*LISTED ENTRIES*
━━━━━━━━━━━━━━━━

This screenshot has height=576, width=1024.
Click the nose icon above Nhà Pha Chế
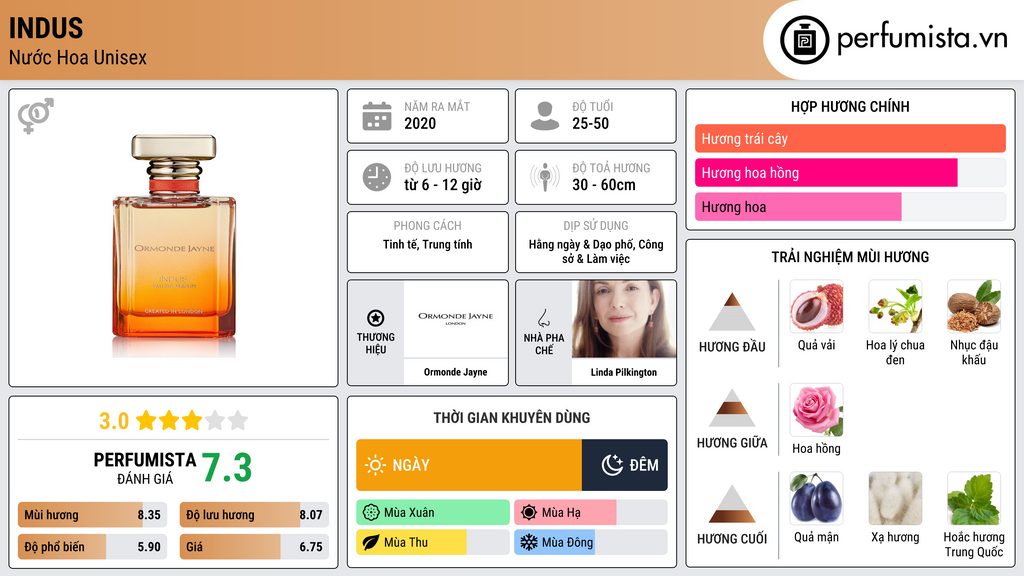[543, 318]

━━━━━━━━━━━━━━━━

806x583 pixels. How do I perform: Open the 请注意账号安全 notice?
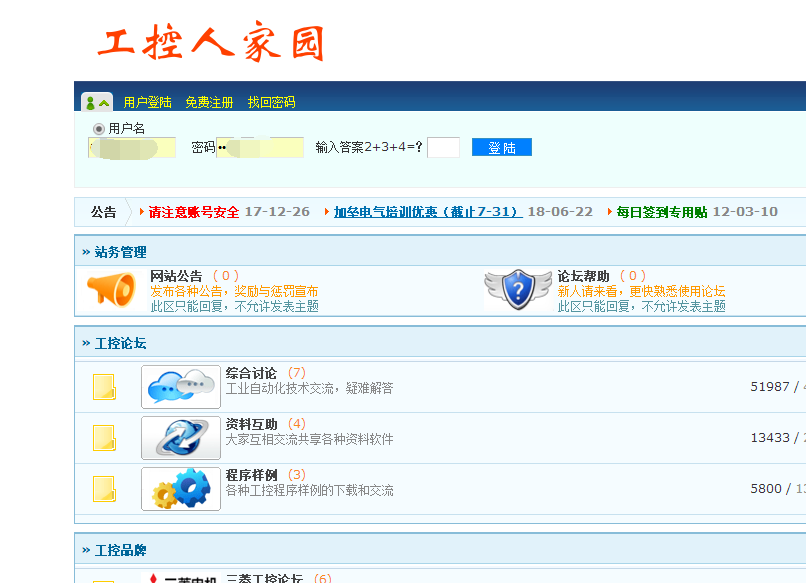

━━━━━━━━━━━━━━━━

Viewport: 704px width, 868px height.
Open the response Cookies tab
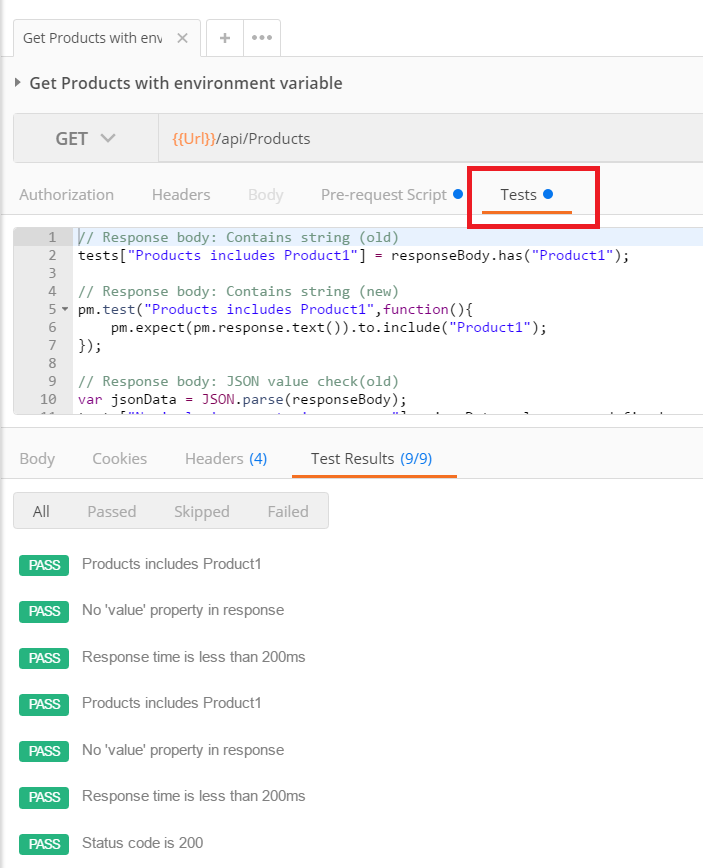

━━━━━━━━━━━━━━━━

Say how many lines of the entries above include the word "height", giving the number alone.

*ANSWER FOR THE TASK*
2